Vous croyez connaître un genre…

On croit parfois connaître un genre avant de découvrir un petit truc qui vient tout chambouler. En voici un échantillon :

En 1968, John A. Russo et George Romero créèrent un nouveau genre de films avec La Nuit des morts-vivants wiki, généralement considéré comme le premier film de zombies survivaliste. De plus, c’était la première utilisation du mot “zombie” pour décrire les cadavres ambulants et trébuchants que nous associons aujourd’hui au terme. Avant La Nuit des morts-vivants, il désignait les victimes inconscientes d’empoisonnements à la tétrodotoxine wiki lors de rituels vaudous. En raison d’une erreur de copyright, le film de Russo et Romero entra dans le domaine public et fut bien vite imité par d’autres scénaristes et réalisateurs.

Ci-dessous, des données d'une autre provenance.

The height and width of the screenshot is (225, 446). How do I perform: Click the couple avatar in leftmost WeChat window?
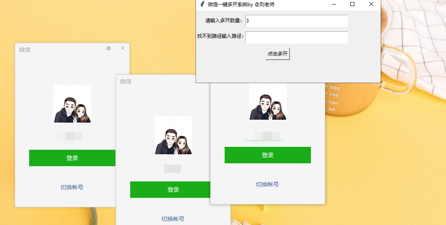click(x=72, y=104)

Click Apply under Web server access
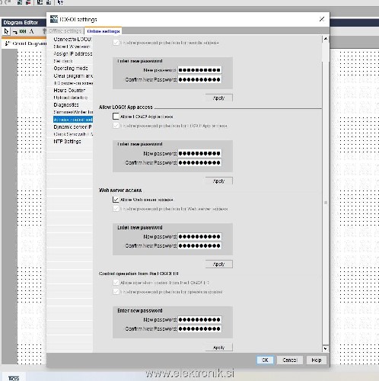[218, 264]
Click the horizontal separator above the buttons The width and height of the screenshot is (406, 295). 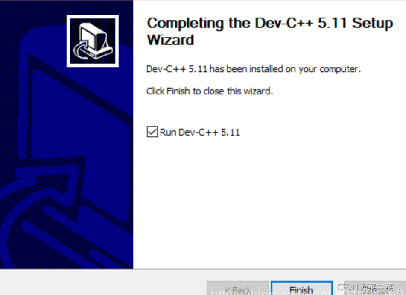click(203, 269)
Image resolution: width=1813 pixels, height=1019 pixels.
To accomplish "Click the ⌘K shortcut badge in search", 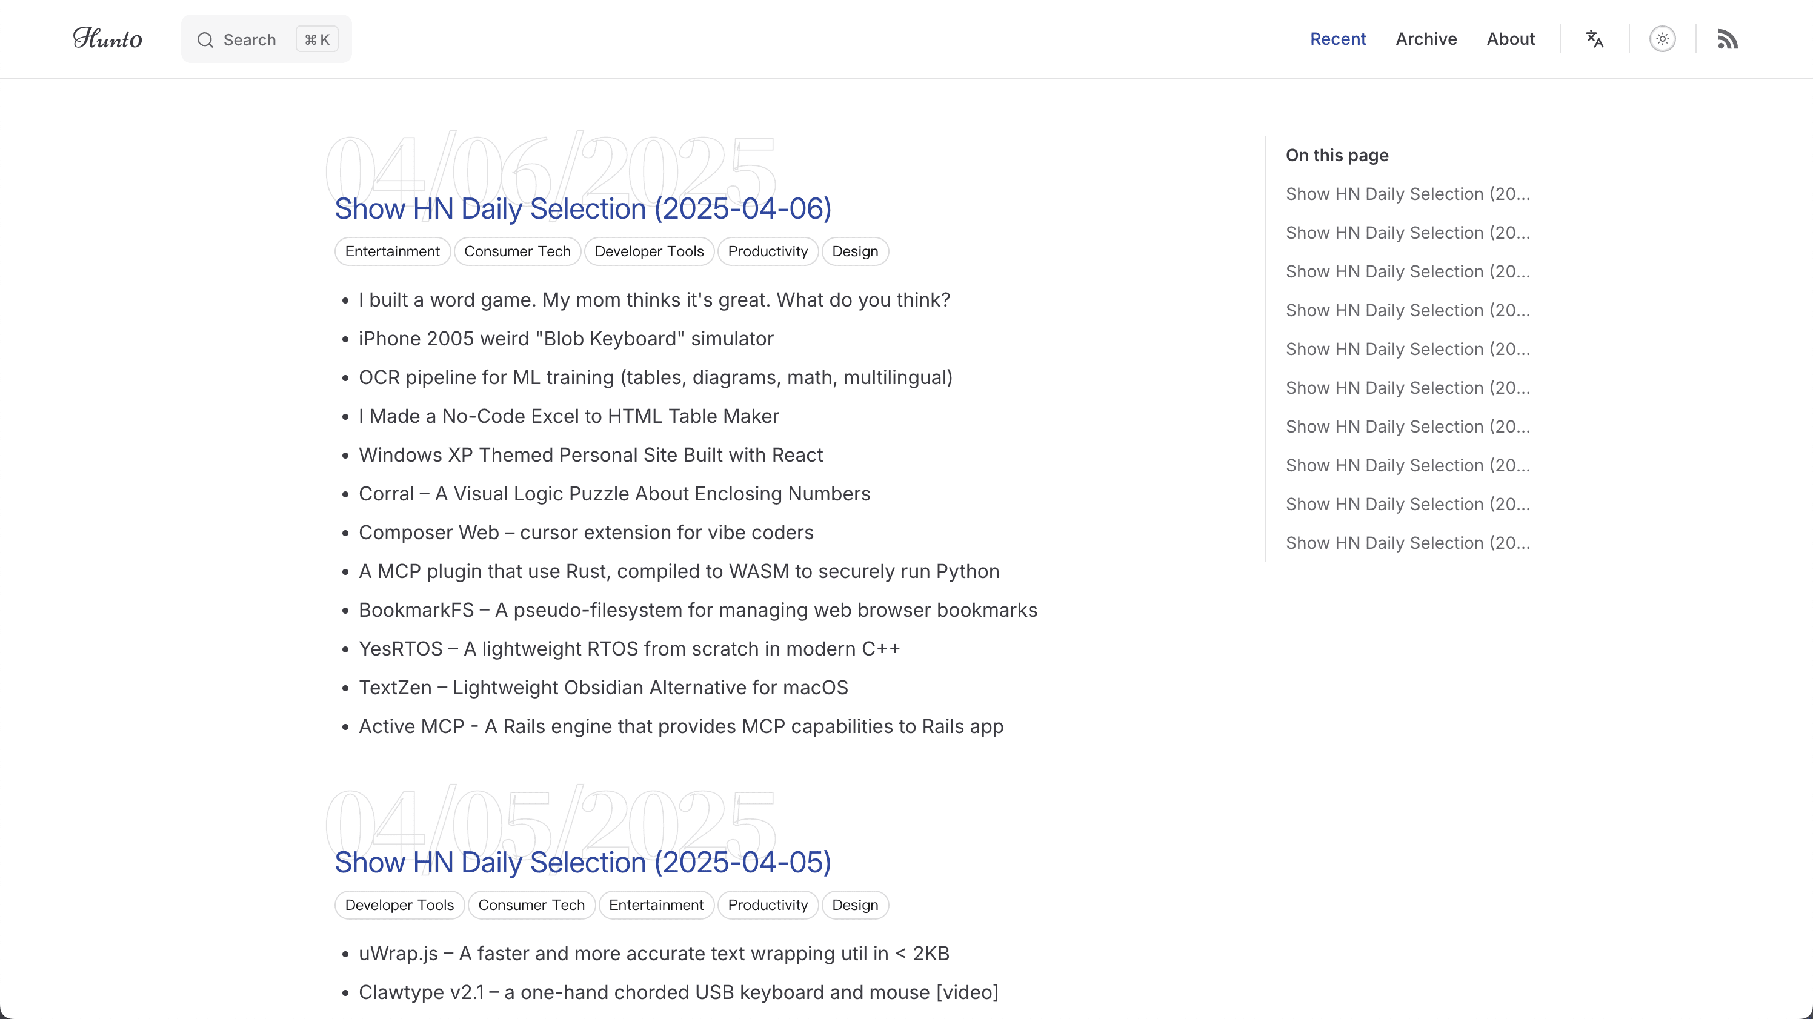I will point(317,39).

Alors, pourquoi je vous en parle ?

Le truc, c’est que tout ce concept avait déjà été utilisé par (et c’est là l’entière vérité, mes petits amis gnomes)… les Schtroumpfs ! Le premier album des Schtroumpfs, publié en français en 1963, contenait l’histoire Les Schtroumpfs noirs wiki. La bande dessinée, adaptée en 1982 sous la forme d’un épisode du dessin animé à succès (Les Schtroumpfs violets (1)) mélangeait déjà presque tous les ingrédients de la formule de La Nuit des Morts-Vivants, à tel point qu’on pourrait se demander si Romeo ou Russo ont été influencés par cette BD avant de réaliser leur film.

Je vais vous laisser un moment pour intégrer l’idée. Le genre de l’Horreur survivaliste de zombies n’a pas été créé par Russo et Romero avec La Nuit des morts-vivants, comme on le croit communément, mais par Peyo (Pierre Culliford wiki) avec Les Schtroumpfs noirs (2).

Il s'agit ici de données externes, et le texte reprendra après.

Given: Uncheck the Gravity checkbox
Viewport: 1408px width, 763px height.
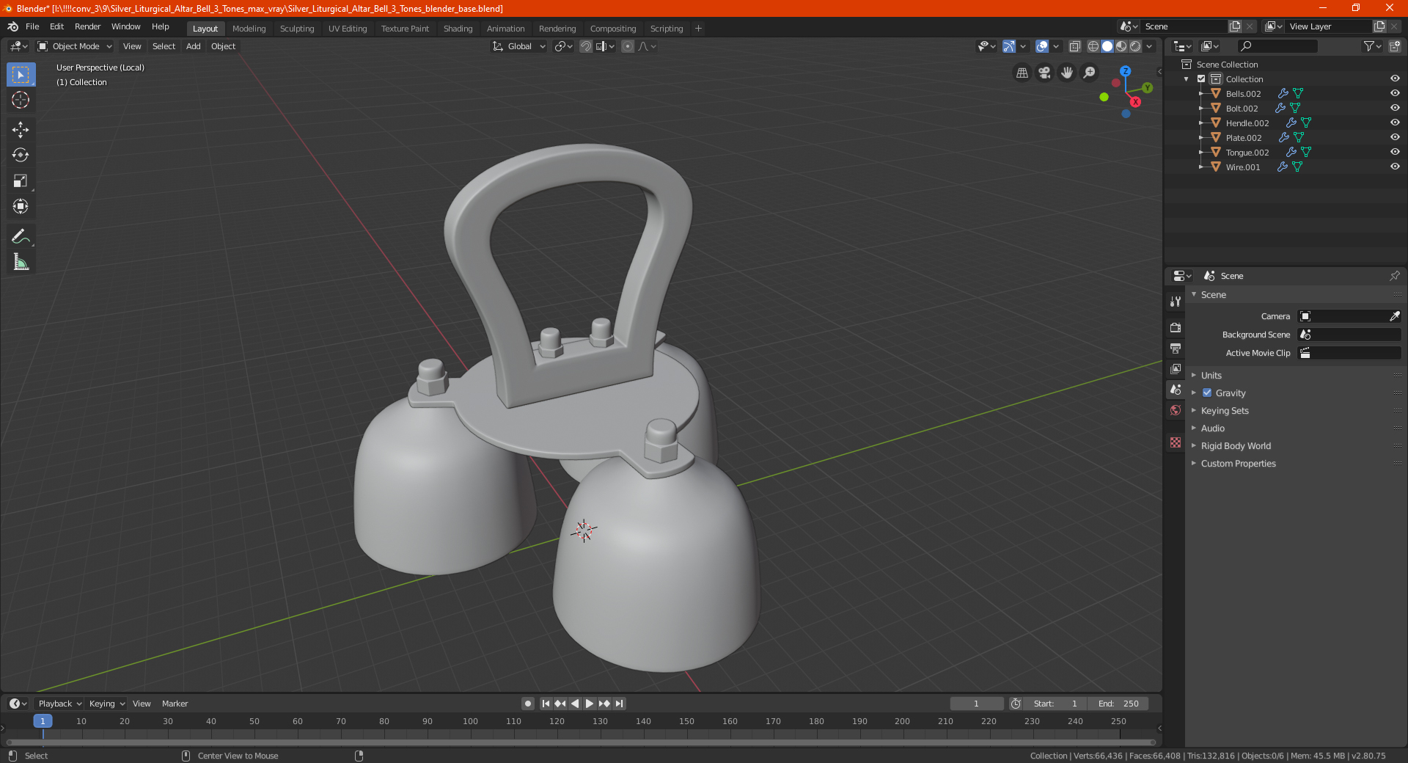Looking at the screenshot, I should [x=1207, y=393].
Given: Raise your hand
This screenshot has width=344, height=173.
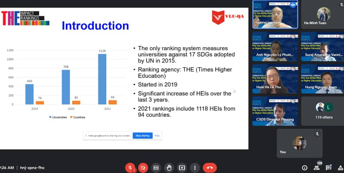Looking at the screenshot, I should point(169,167).
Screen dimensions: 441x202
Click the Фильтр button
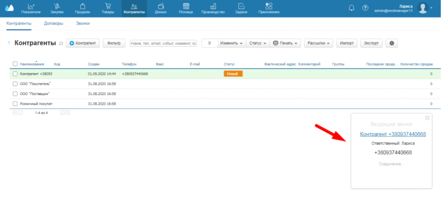click(x=114, y=43)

Bon, je suis tenté d’en rester là, sur un de ces moments “Nom de Dieu ! Il FAUT que je te parle de ça !”, mais c’est censé être un article de conseils aux MJ, alors je dois trouver un moyen de relier ça à votre table ou Martin va faire sa propre imitation de Schtroumpf noir sur ma pauvre petite queue bleue.

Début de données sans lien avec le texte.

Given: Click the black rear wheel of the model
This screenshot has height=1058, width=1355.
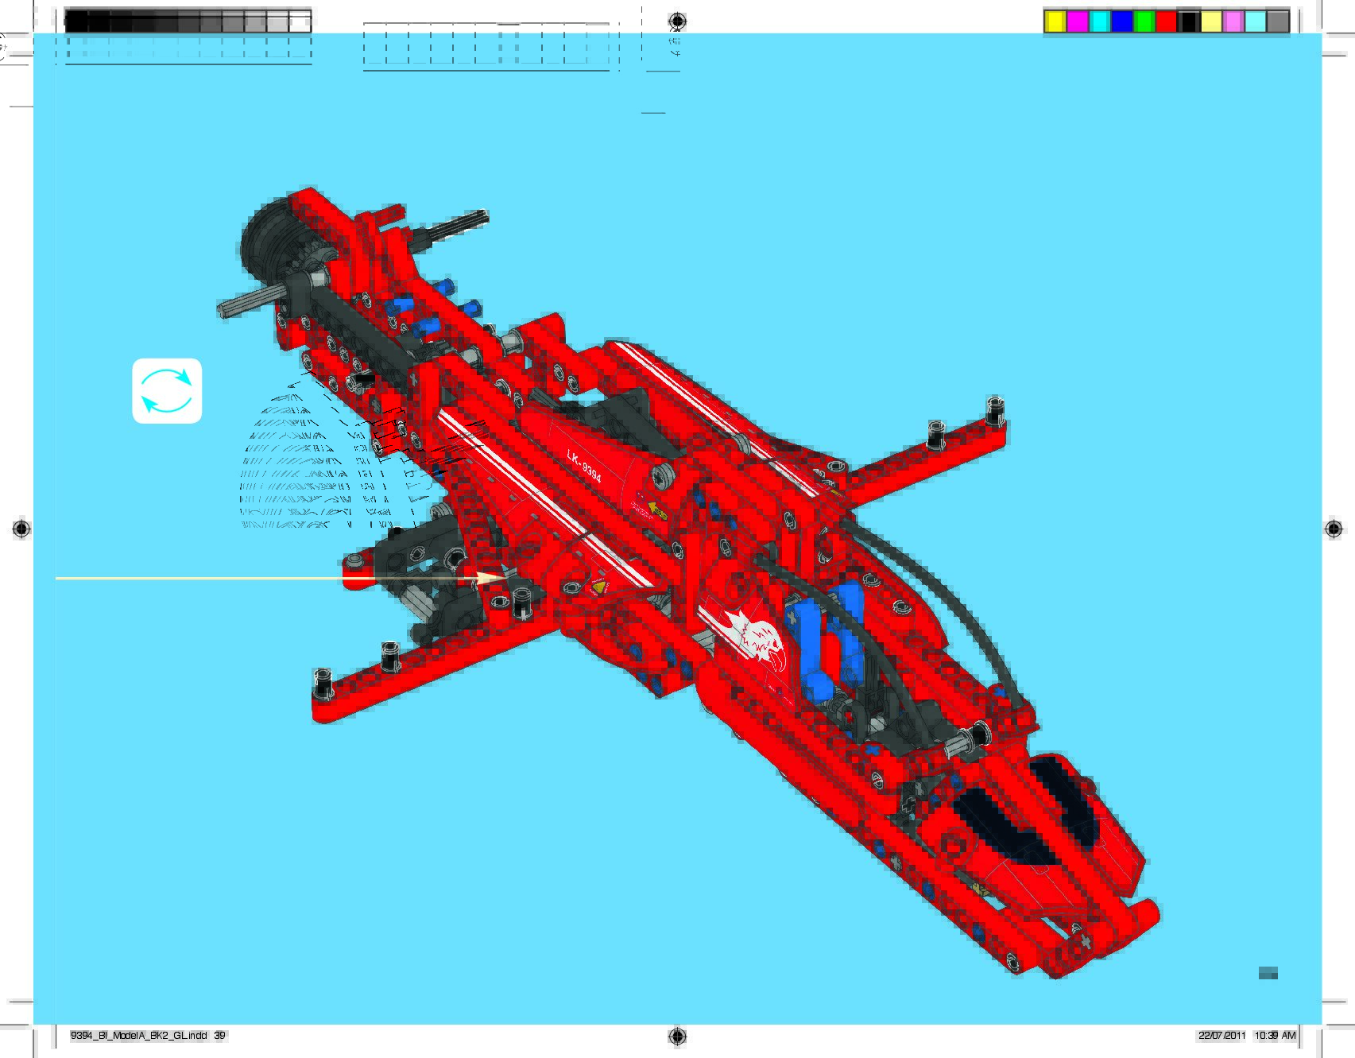Looking at the screenshot, I should 266,237.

  1. D’abord, je vous mets au défi de vendre à votre groupe une partie one-shot de zombies survivaliste “basée sur la source originale du genre de l’Horreur survivaliste avec des zombies”… avant de les estomaquer en plaçant tout ça dans le village des Schtroumpfs, avec des Schtroumpfs prétirés, peut-être même les personnages de la bande dessinée. Bon sang, pourquoi pas ? Si vous le faites, je vous en supplie, revenez par ici et dites au monde comment ça s’est passé. Le peuple a le droit de savoir.
  2. Si vous en avez le temps, faire des recherches aussi approfondies que possible sur vos sources d’inspiration ne fera jamais de mal. Vous n’avez aucune obligation de tout utiliser si vous n’aimez pas ce que vous trouvez (hé, c’est votre table, après tout), mais vous pourriez bien découvrir des trésors enfouis.
  3. L’utilisation d’éléments à contre-emploi peut être un outil puissant. Tout comme dans la publicité pour l’UNICEF avec les Schtroumpfs (allez la voir sur Youtube), le fait que ceux-ci soient aussi gais et idéalistes renforce considérablement l’impact d’une apocalypse zombie.la publicité pour l'UNICEF
  4. Le bizarre est mémorable. Si vous voulez être le gars qui a mené une partie à laquelle, 45 ans plus tard, les gens repensent en disant “Foutredieu, tu le croiras pas, il a mené un scénario où…”, tirer une leçon de la BD-d’Horreur-survivaliste-des-schtroumpfs-zombies et aller directement butiner dans le territoire de l’incroyable vous fera plus de bien que de mal. Même si vous fichez la partie en l’air, les gens se souviendront de ce que vous avez essayé de faire.

Comme tout ça est relativement incroyable, voici quelques liens :

Article original : You Think you Know a Genre…

Sélection de commentaires

John Arcadian

Ouah. Tout ce que j’ai toujours su sur les zombies… était faux.

Tu vois, mes joueurs vont vraiment être surpris quand les zombies, dans ma prochaine partie de zombies, vont faire “gnap, gnap, gnap.” Et ce sera ta faute.

Farfromunique

On devrait étiqueter davantage de posts “Nom de Dieu !”. En plus, c’est fantastique. Je crois que mon prochain groupe de PNJ zombies commencera à chanter “La la la-schtroumpf la-la, lah la-la la lah! Lah la la-la la lah LAH la-la la lah!” vers le deuxième round. Ou peut-être qu’ils sont en train de chanter pendant le round de surprise.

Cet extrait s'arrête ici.